Select Environmentally Thinned Occurrences Using Moran's I Autocorrelation

This function evaluates multiple environmentally thinned datasets (produced using different number of blocks) and selects the one that best balances low spatial autocorrelation and number of retained records.

For each number of bins provided in n_bins, the function computes Moran's I for the selected environmental variables and summarizes autocorrelation using a chosen statistic (mean, median, minimum, or maximum). The best thinning level is then selected according to criteria described in Details.

Usage

flag_env_moran(
  occ,
  species = "species",
  long = "decimalLongitude",
  lat = "decimalLatitude",
  env_layers,
  n_bins,
  distance = "haversine",
  moran_summary = "mean",
  min_records = 10,
  min_imoran = 0.1,
  prioritary_column = NULL,
  decreasing = TRUE,
  do_pca = FALSE,
  mask = NULL,
  pca_buffer = 1000,
  flag_for_NA = FALSE,
  return_all = FALSE,
  verbose = TRUE
)

Arguments

occ: (data.frame or data.table) a data frame containing the occurrence records for a single species. Must contain columns for species, longitude, and latitude.
species: (character) the name of the column in occ that contains the species scientific names. Default is "species".
long: (character) the name of the column in occ that contains the longitude values. Default is "decimalLongitude".
lat: (character) the name of the column in occ that contains the latitude values.
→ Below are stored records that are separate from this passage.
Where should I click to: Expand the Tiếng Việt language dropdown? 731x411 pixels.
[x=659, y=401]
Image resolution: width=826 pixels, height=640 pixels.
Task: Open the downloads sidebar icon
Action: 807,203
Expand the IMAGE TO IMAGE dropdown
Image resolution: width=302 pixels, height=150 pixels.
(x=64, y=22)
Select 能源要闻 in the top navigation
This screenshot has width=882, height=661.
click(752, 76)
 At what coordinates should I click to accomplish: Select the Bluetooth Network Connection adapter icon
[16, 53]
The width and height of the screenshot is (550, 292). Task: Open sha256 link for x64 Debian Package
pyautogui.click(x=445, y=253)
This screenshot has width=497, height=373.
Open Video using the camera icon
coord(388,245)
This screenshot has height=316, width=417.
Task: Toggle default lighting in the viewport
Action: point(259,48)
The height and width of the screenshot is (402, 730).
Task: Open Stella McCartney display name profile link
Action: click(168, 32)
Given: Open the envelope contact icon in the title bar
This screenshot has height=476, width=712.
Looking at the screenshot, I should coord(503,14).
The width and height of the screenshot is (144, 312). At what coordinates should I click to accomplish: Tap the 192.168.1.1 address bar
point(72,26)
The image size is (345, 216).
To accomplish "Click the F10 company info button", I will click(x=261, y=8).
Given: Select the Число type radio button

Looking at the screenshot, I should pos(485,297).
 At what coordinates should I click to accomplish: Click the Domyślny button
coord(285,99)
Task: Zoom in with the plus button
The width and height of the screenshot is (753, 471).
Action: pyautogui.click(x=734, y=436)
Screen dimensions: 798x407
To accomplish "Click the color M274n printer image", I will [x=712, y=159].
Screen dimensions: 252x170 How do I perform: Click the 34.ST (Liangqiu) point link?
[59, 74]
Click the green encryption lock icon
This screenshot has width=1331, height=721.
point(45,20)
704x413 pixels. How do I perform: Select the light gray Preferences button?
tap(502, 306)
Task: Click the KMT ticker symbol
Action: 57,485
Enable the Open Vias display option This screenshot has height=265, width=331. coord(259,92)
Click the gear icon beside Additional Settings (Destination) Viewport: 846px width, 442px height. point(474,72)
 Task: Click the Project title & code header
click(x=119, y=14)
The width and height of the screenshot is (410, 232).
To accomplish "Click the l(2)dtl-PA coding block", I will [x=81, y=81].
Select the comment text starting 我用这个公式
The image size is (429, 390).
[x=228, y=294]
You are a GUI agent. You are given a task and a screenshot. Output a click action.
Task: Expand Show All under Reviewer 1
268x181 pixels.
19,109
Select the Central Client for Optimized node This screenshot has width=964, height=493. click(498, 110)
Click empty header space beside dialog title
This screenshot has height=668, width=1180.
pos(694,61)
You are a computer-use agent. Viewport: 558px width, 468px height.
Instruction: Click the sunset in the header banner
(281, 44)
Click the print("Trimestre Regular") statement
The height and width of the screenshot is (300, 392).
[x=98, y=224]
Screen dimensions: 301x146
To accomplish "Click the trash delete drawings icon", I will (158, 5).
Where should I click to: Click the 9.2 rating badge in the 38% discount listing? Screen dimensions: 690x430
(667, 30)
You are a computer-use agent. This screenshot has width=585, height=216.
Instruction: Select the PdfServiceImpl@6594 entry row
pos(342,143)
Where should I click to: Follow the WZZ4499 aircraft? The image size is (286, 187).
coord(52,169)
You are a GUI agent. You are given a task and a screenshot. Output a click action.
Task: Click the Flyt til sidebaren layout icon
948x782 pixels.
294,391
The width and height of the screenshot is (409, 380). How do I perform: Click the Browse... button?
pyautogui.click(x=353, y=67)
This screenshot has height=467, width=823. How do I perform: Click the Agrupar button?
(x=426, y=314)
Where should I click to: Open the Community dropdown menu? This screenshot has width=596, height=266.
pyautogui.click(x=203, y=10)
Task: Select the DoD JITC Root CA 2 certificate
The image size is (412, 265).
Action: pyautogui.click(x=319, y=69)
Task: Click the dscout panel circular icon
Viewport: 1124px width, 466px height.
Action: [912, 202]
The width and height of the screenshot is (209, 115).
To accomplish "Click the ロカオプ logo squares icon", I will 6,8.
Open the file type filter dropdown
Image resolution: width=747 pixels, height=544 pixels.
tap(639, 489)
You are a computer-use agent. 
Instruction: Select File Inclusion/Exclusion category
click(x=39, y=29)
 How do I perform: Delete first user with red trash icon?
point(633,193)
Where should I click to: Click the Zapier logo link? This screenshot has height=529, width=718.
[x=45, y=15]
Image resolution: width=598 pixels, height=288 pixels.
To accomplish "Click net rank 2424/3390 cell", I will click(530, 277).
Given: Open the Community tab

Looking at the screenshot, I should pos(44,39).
Default is "decimalLatitude".
env_layers: (SpatRaster) object containing environmental variables for splitting in n_bins and for computing Moran's I.
n_bins: (numeric) vector of number of bins into which each environmental variable will be divided (e.g., c(5, 10, 15, 20)).
distance: (character) distance metric used to compute the weight matrix for Moran's I. One of "haversine" or "euclidean". Default: "haversine".
moran_summary: (character) summary statistic used to select the best thinning distance. One of "mean", "median", "max", or "min". Default: "mean".
min_records: (numeric) minimum number of records required for a dataset to be considered. Default: 10.
min_imoran: (numeric) minimum Moran's I required to avoid selecting datasets with extremely low spatial autocorrelation. Default: 0.1.
prioritary_column: (character) name of a numeric columns in occto define retention priority (e.g., quality score, year). See details.
decreasing: (logical) whether to sort records in decreasing order using the prioritary_column (e.g., from most recent to oldest when the variable is "year"). Only applicable when prioritary_column is not NULL. Default is TRUE.
do_pca: (logical) whether environmental variables should be summarized using PCA before computing Moran's I. Default: FALSE. See details.
mask: (SpatVector or SpatExtent) optional spatial object to mask the env_layers before computing PCA. Only applicable if do_pca = TRUE. Default is NULL.
pca_buffer: (numeric) buffer width (km) used when PCA is computed from the convex hull of records. Ignored if mask is provided. Default: 1000.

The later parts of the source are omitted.